Hildebrand stated that he and the team are not treating next week’s race at Texas Motor Speedway “like a warm-up for the 500” but admitted it served that purpose.

“You get used to that communication with the strategist and the engineering group,” he said, “and I think in some ways having to do that in a little bit more of a quick-fire sort of environment where at Texas you don't really have a lot of time, you've got to figure a lot of things out while you're sitting on pitlane in one-hour practice sessions, that does accelerate that process a little bit before you show up at Indy.”

However, he said that he was also looking forward to the double-header at Iowa and the World Wide Technology Raceway rounds.

“Those are both places where I've had good cars and know what that feels like, so… I already have a good sense of the team's perspective on setups and all that kind of stuff.
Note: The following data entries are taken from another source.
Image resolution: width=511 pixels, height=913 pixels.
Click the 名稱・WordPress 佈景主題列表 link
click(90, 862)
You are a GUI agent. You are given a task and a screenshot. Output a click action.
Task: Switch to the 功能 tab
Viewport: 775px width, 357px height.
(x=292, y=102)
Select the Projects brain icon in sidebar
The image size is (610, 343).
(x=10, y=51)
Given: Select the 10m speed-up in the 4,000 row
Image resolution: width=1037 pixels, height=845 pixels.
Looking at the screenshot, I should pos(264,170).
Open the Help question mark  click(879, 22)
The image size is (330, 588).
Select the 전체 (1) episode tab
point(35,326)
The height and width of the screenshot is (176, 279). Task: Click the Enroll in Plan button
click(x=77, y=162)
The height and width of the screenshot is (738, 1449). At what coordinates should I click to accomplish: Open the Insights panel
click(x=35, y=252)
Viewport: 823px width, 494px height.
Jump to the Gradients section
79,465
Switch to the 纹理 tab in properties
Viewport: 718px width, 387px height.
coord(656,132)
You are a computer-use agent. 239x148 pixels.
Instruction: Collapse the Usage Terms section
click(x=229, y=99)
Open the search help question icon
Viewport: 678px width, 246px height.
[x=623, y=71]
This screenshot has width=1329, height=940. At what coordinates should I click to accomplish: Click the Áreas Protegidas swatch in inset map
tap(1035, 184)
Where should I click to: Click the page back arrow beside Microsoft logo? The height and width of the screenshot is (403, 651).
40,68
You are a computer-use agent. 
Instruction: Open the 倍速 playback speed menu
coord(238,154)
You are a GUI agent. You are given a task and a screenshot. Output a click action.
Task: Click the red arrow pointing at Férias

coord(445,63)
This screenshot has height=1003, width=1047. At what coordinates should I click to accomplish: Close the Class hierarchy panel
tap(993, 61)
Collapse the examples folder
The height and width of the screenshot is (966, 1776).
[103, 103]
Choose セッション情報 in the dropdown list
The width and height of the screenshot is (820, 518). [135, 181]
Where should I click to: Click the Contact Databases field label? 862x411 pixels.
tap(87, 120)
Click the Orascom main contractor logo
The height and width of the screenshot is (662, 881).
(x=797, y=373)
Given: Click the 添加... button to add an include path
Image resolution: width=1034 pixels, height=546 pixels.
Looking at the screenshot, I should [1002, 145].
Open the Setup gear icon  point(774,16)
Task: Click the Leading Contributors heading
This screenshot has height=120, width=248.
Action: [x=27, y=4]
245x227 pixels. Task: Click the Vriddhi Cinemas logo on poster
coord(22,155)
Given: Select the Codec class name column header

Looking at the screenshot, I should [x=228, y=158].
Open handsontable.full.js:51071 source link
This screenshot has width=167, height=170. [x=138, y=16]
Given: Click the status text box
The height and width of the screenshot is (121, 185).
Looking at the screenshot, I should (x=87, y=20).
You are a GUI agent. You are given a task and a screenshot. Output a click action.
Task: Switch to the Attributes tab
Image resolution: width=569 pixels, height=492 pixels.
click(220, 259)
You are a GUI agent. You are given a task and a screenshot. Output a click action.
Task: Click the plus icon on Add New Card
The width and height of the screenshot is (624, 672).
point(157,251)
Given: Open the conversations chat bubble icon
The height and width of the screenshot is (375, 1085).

I don't expect to be like way outside the window at those places when we get there later in the year…

“I'm sort of cautiously optimistic with those events later in the year. I like short track racing, short ovals. Those are both places that are very driver- and engineering-dependent. It doesn't really matter how much development you've done or how much prep goes into the car at those kinds of tracks. The handling of the car and being aligned with that in terms of what you're doing in the seat are the things that matter the most.”